= Supplied material =
------------------------------------

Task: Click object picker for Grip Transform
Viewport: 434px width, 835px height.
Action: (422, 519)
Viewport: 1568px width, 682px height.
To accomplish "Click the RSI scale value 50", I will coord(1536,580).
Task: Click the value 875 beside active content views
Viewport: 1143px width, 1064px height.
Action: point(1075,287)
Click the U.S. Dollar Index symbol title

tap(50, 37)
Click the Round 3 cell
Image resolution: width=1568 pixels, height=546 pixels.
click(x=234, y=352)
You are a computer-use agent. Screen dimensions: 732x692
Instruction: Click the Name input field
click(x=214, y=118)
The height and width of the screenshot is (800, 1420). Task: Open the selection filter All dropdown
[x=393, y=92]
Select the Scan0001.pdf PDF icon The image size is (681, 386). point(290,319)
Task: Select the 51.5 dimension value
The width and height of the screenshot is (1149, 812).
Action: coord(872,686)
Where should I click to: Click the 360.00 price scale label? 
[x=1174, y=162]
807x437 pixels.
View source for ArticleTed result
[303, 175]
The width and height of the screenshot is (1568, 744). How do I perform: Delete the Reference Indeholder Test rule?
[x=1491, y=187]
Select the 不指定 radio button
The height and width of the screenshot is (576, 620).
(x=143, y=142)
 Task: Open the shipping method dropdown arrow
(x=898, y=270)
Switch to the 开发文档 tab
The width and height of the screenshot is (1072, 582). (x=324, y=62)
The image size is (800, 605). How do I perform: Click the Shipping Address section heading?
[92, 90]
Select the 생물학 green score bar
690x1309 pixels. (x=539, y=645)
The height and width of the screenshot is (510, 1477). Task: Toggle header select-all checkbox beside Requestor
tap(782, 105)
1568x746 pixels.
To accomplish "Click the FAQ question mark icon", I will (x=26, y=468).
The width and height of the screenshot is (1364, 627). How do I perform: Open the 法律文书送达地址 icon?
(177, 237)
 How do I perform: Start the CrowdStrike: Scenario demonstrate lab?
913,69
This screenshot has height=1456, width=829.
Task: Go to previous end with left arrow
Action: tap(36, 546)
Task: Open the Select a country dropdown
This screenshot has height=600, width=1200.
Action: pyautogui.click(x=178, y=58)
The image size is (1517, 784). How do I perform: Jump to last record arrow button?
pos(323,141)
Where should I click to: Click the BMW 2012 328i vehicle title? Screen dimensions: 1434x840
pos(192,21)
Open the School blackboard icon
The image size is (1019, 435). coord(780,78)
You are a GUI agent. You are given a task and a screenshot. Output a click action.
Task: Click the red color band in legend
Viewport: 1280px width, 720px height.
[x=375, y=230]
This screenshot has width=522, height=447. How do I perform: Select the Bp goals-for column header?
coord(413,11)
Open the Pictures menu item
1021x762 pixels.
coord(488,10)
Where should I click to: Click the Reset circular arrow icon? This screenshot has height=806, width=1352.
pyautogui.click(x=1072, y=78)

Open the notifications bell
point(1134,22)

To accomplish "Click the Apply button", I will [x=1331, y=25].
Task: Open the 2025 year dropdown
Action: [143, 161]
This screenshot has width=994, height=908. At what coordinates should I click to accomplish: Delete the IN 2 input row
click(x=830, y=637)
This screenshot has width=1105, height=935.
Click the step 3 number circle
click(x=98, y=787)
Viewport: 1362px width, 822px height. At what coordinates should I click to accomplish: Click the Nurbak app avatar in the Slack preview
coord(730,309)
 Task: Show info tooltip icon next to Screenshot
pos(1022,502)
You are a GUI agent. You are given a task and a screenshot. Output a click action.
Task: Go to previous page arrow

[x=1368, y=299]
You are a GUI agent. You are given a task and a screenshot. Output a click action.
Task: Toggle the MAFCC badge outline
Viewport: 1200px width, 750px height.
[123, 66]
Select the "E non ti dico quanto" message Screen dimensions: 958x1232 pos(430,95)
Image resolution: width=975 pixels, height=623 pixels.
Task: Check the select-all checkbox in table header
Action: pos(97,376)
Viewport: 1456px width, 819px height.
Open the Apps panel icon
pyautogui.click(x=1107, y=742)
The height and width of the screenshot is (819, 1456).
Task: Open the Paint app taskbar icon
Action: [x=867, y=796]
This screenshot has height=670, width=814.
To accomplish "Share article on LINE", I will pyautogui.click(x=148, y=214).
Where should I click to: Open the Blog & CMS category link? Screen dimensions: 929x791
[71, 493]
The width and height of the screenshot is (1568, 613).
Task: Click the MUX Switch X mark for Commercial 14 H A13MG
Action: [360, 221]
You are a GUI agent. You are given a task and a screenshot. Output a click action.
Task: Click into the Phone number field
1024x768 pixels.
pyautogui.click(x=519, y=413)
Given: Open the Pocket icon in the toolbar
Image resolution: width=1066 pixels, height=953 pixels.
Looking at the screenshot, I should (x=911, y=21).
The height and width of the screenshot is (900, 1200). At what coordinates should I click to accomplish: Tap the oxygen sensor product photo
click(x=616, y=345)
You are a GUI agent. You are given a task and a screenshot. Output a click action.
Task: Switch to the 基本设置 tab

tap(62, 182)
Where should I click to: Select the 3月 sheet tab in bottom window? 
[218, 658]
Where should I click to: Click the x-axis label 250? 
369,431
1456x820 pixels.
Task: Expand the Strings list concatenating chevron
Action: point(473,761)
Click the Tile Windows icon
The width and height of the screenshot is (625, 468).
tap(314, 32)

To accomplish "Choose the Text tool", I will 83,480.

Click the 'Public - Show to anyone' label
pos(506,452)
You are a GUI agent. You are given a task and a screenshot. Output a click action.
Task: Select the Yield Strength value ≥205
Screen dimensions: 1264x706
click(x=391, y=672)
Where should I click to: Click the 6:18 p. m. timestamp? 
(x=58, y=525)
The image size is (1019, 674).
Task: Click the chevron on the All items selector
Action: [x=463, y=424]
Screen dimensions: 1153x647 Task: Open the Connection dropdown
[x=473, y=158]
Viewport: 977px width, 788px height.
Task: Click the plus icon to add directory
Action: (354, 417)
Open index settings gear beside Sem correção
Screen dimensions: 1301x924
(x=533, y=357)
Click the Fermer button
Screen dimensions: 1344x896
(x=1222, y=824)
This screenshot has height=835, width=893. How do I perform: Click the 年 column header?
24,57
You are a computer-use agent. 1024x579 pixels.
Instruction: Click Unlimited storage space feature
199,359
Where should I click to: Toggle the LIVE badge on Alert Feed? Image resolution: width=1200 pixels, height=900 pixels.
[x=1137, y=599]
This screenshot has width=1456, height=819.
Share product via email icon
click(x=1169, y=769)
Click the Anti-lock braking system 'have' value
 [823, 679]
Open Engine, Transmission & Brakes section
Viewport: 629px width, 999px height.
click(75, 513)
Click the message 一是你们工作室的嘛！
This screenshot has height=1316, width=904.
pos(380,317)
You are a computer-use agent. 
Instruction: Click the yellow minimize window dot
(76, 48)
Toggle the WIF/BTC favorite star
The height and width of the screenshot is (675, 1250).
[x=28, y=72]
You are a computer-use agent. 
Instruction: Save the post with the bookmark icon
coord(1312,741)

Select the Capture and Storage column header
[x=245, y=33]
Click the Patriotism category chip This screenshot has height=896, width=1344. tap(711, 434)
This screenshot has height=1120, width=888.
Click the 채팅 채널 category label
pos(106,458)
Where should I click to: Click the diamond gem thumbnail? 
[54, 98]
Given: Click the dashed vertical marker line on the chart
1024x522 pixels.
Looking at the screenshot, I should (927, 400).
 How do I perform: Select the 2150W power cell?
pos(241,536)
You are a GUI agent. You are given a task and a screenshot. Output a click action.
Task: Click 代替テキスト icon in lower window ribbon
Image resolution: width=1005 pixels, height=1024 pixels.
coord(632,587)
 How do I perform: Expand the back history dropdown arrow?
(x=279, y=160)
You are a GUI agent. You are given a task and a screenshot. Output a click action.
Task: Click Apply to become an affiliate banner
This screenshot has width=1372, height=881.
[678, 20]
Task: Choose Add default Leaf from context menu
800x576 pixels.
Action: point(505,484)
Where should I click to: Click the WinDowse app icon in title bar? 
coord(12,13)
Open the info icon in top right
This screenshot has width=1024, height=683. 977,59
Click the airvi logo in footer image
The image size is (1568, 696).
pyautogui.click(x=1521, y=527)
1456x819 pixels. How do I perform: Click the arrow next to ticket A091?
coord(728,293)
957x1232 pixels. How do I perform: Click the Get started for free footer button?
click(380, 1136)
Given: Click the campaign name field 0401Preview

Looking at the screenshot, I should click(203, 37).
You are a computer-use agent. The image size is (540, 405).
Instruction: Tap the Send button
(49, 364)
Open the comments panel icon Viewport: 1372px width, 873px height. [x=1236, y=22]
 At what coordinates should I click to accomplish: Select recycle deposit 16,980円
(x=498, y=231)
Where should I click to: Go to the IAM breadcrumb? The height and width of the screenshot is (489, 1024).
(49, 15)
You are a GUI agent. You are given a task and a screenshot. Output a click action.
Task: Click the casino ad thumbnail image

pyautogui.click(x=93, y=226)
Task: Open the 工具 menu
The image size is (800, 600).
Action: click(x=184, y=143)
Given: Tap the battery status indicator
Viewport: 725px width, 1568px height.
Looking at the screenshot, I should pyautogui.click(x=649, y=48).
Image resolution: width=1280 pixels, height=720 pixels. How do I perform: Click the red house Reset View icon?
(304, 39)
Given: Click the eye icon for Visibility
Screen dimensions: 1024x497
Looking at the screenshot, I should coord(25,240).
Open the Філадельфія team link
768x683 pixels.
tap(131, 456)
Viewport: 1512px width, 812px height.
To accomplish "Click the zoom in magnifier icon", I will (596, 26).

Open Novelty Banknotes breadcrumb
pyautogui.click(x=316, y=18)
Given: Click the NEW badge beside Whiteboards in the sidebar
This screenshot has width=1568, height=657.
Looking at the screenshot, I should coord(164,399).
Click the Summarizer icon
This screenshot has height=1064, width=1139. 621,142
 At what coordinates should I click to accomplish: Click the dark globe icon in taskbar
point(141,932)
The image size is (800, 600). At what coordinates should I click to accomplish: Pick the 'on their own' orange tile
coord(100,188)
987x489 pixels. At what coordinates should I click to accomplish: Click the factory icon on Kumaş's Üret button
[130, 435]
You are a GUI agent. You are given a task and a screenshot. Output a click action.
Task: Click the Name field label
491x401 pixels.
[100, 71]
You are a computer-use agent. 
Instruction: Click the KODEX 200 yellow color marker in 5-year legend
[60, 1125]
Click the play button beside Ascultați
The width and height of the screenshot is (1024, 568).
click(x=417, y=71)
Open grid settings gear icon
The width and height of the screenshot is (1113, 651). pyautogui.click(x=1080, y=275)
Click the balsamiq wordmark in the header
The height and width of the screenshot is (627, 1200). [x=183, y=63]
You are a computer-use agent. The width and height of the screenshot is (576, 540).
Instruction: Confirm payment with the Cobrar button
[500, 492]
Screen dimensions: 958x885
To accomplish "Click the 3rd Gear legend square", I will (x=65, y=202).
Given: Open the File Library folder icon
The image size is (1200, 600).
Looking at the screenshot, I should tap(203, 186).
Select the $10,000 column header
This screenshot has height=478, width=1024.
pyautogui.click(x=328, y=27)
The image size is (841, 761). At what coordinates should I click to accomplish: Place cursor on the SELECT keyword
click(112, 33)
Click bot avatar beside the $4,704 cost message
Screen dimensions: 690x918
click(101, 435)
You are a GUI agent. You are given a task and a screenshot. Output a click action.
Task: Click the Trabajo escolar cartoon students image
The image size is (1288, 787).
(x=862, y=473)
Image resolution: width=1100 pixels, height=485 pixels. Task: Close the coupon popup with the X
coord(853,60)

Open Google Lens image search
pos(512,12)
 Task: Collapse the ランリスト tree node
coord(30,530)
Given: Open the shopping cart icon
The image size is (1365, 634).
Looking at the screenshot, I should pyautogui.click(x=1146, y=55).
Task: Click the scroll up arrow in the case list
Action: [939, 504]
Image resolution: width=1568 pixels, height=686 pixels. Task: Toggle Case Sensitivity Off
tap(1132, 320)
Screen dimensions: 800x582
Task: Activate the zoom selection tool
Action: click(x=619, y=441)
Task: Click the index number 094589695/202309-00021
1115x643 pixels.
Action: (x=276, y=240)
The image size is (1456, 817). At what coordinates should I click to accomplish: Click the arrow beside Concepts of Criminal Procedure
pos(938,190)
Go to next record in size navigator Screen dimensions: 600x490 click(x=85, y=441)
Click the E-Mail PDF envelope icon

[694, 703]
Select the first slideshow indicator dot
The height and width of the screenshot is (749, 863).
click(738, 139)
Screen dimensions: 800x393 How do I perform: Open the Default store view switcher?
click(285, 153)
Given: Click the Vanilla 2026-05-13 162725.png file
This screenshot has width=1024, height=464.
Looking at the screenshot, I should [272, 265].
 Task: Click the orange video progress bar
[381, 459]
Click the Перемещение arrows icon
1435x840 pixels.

------------------------------------

When "Choose" shows up in a line of the material, report that line.

= Solution =
To accomplish "Choose the Text tool", I will 83,480.
Task: Choose Add default Leaf from context menu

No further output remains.